Serendipities: Language and Lunacy (originally published in English, translated by William Weaver) is a 1998 collection of essays by Umberto Eco. Dealing with the history of linguistics and Early Modern concepts of a perfect language, the material in the book overlaps with La ricerca della lingua perfetta. As Eco explains it in his preface, serendipity is the positive outcome of some ill-conceived idea.

==Chapters==
1. The Force of Falsity
2. Languages in Paradise
3. From Marco Polo to Leibniz: Stories of Intellectual Misunderstandings
4. The Language of the Austral Land
5. The Linguistics of Joseph de Maistre

In chapter 1, based on a 1994 lecture held at Bologna University, Eco introduces his thesis about consequences of erroneous beliefs.

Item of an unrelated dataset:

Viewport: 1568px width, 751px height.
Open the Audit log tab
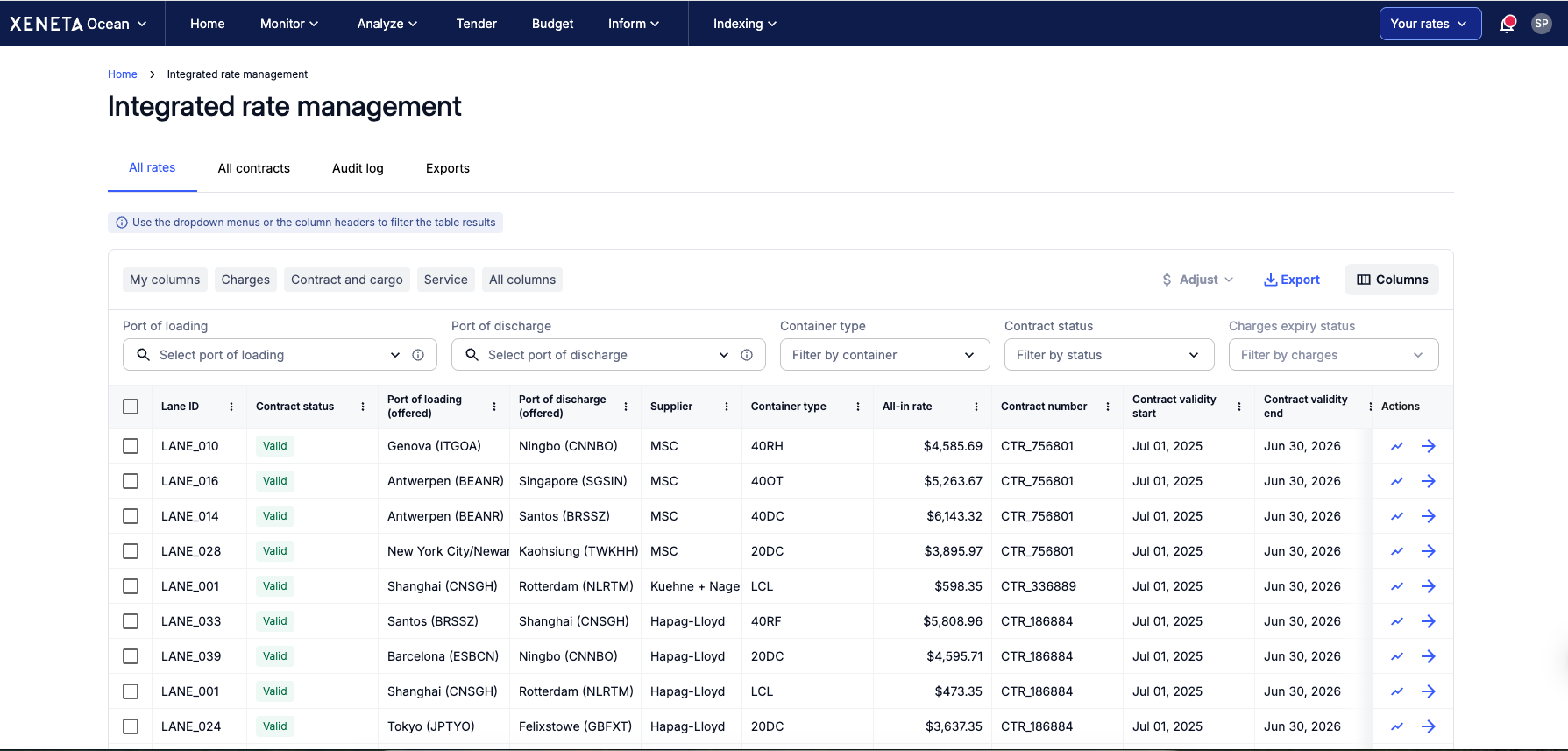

Chapter 2 contains essentially the same material as chapters 1 and 3 of La ricerca della lingua perfetta, while chapter 3 is a reworking of its chapters 7 and 14(5). Chapters 4 and 5 have been published as essays in honor of Luigi Rosiello and deal with La Terre Australe connue by Gabriel de Foigny and Joseph de Maistre's views as exposed in his Soirees de Saint Petersbourg.

==Editions==
- Columbia University Press, New York (1998 - trans. William Weaver) ISBN 0-231-11134-7.
- Phoenix, London (1998).
- Weidenfeld & Nicolson, London (1999).
- Harvest Books, Fort Washington, PA (1999) ISBN 0-15-600751-7.